Genetic Syndromes Determined by Alterations in Genomic Imprinting Pathways

Abstract

Genomic imprinting appears to be a mammal-specific phenomenon whereby differential gene expression according to parent of origin has evolved as a means to regulate many complex pathways related to growth, metabolism, and neurologic development. Imprinting is accomplished by an epigenetic mechanism involving, for example, methylation of specific sequences, without changing the underlying genetic code. This process occurs with very specific timing in relation to development of an embryo and is reset in the sex-specific gametes of each individual. Epigenetic deregulation of the imprinting process is the cause of specific genetic syndromes, many of which show alterations in growth, metabolism, and neurologic development. In fact, it has been demonstrated that alterations of a single imprinting control region (IGF2/H19) can lead to opposite disorders of congenital growth (Beckwith-Wiedemann syndrome and Silver-Russell syndrome).

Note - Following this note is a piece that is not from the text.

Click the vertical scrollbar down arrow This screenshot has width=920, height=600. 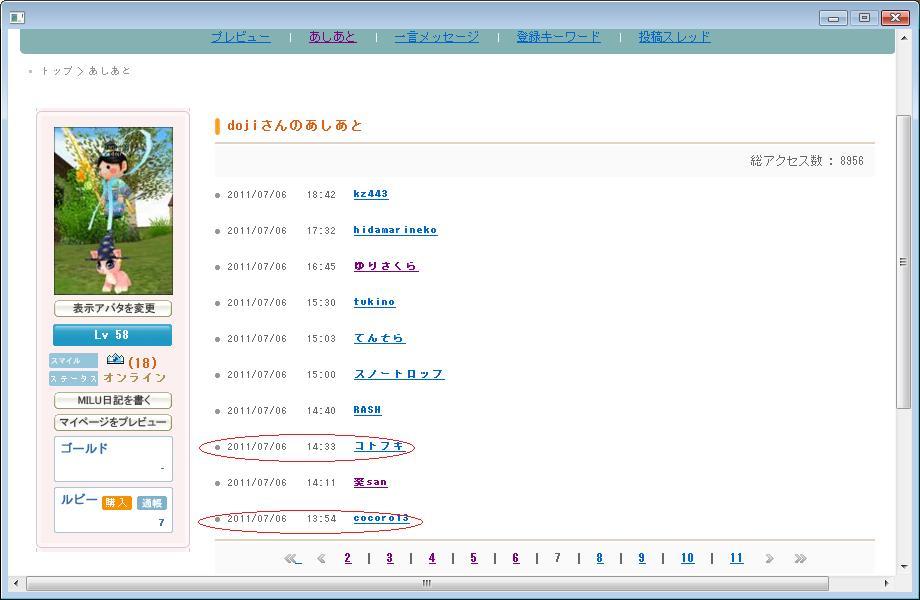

Recently, it has been suggested that the use of assisted reproductive techniques such as in vitro fertilization may heighten the susceptibility of embryos to epigenetic deregulation, leading to increased risk for certain imprinting disorders. Also, the knowledge that imprinted genes are involved in pathways of fetal and placental growth has prompted researchers to look into the role of imprinting in intrauterine growth restriction. This may have consequences well beyond the newborn period because epidemiologic studies have shown a strong link between poor fetal growth and the susceptibility to glucose intolerance and insulin resistance syndrome in adults.